→ 本文

::::

2 前項により研究を実施しようとする研究責任者は、研究代表者の所属機関における倫理審査委員会に審査を依頼することについて事前に学長に申し出を行った上で、人を対象とする研究計画書(別紙様式1)に当該機関の倫理審査委員会による承認を受けたことがわかる資料を添えて委員会委員長(以下「委員長」という。)を通じて学長に報告し、本学における当該研究の実施について許可を得なければならない。
3 学長は、前項の報告があったときは、提出があった研究計画書等により、当該研究計画の実施の可否の判定を行い、速やかにその旨を研究責任者に通知するものとする。
4 学長は、前項の判定において、必要な場合は委員会に諮問し、その審査結果を尊重して実施の可否の判定を行うものとする。
5 研究責任者は、多機関共同研究(医学系研究又はヒトゲノム・遺伝子解析研究を除く。)について第1項の規定によらず本学の委員会の審査を求めるときは、第5条の規定を準用する。
(報告)
第7条 研究責任者は、当該研究の終了後遅滞なく当該研究の結果について人を対象とする研究終了報告書(別紙様式3)を学長に提出しなければならない。
2 研究責任者は、研究期間が数年にわたる場合には、毎年4月末までに人を対象とする研究実施状況報告書(別紙様式4)を学長に提出しなければならない。
3 研究責任者は、研究対象者に危険又は不利益が生じた場合は、直ちに学長に報告しなければならない。
4 学長は、前3項の報告があったときは、当該報告の内容について委員会に諮問し、研究計画の変更その他当該研究に関し必要な事項を決定するものとする。
(インフォームド・コンセント等)
第8条 研究者等は、人を対象とする研究を実施しようとするとき又は既存試料・情報を提供しようとするときは、あらかじめ研究対象者からインフォームド・コンセントを受けることを原則とする。
2 研究対象者からインフォームド・コンセントを受ける場合は、次に掲げる方法によるものとする。ただし、関係告示等においてインフォームド・コンセントを省略する手続が定められている場合又は法令の規定により既存試料・情報を提供する場合若しくは既存試料・情報の提供を受ける場合については、この限りでない。

::::

(データセットの記録)
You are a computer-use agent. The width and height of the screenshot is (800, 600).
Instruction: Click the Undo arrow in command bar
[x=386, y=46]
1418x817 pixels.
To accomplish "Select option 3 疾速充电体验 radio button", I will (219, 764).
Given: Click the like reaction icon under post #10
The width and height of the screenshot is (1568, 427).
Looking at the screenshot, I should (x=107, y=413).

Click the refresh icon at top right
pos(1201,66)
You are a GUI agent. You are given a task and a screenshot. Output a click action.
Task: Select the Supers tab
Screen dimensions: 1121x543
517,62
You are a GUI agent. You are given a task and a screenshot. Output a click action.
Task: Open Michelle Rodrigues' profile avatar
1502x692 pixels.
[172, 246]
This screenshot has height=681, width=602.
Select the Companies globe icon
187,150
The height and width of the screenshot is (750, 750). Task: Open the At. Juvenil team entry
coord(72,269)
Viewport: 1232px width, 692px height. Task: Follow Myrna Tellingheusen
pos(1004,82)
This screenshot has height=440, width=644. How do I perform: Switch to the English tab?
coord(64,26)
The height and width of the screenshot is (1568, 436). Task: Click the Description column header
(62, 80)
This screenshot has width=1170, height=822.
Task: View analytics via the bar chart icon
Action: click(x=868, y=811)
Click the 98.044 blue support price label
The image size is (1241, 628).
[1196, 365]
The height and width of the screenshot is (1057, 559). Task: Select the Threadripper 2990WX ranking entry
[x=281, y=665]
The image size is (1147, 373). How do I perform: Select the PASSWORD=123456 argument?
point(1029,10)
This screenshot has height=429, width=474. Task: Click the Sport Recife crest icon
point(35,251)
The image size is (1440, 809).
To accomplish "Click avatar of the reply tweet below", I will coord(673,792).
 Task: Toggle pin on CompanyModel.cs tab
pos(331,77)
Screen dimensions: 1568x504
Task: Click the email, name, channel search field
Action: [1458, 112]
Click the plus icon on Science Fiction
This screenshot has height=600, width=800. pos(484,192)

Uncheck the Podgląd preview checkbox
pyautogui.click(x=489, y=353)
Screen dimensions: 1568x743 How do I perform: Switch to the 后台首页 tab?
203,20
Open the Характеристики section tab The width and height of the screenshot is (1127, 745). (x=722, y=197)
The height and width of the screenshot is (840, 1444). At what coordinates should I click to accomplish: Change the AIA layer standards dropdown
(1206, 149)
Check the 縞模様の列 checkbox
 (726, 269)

::::

→ 課題一覧
a: 人を対象とする研究の規程の本文から、「2 前項により研究を実施しよ」から「は、第5条の規定を準用する。」までの部分を一字一句違えずに書き写しなさい。
b: 人を対象とする研究の規程の本文を、最後に示された文の後から続けて書き進めなさい。

→ 解答一覧
a:
2 前項により研究を実施しようとする研究責任者は、研究代表者の所属機関における倫理審査委員会に審査を依頼することについて事前に学長に申し出を行った上で、人を対象とする研究計画書(別紙様式1)に当該機関の倫理審査委員会による承認を受けたことがわかる資料を添えて委員会委員長(以下「委員長」という。)を通じて学長に報告し、本学における当該研究の実施について許可を得なければならない。
3 学長は、前項の報告があったときは、提出があった研究計画書等により、当該研究計画の実施の可否の判定を行い、速やかにその旨を研究責任者に通知するものとする。
4 学長は、前項の判定において、必要な場合は委員会に諮問し、その審査結果を尊重して実施の可否の判定を行うものとする。
5 研究責任者は、多機関共同研究(医学系研究又はヒトゲノム・遺伝子解析研究を除く。)について第1項の規定によらず本学の委員会の審査を求めるときは、第5条の規定を準用する。

b:
(1) 文書により説明し文書により同意を受ける方法
(2) 前号の方法によりがたい場合は、研究対象者に対する説明の内容及び研究対象者から受けた同意に関する記録を作成する方法
3 研究者等は、次に掲げる全ての事項に配慮した上で、前項第1号に定める文書によるインフォームド・コンセントに代えて、電磁的方法によるインフォームド・コンセントを受けることができる。
(1) 研究対象者等に対し、本人確認を適切に行うこと。
(2) 研究対象者等が説明内容に関する質問をする機会を確保し、かつ、当該質問に十分に答えること。
(3) インフォームド・コンセントを受けた後も説明事項を含めた同意事項を容易に閲覧できるようにし、特に研究対象者等が求める場合には文書を交付すること。
(個人情報等の保護)
第9条 研究に関する個人情報等は、国立大学法人北陸先端科学技術大学院大学個人情報管理規則に基づき取り扱うものとする。
(試料・情報等の保存)
第10条 研究責任者は、人を対象とする研究に関して人体から取得された試料並びに人を対象とする研究に用いられる情報及び当該情報に係る資料を保存する場合には、個人情報の漏えい、混交、盗難又は紛失等が起こらないよう適切に、かつ、研究結果の確認に資するよう整然と管理しなければならない。
(既存試料・情報の提供)
第11条 研究者等は、他の研究機関に対して既存試料・情報の提供のみを行おうとする場合は、他の研究機関への既存試料・情報の提供に関する申請書(別紙様式5)を学長に提出し、その承認を受けなければならない。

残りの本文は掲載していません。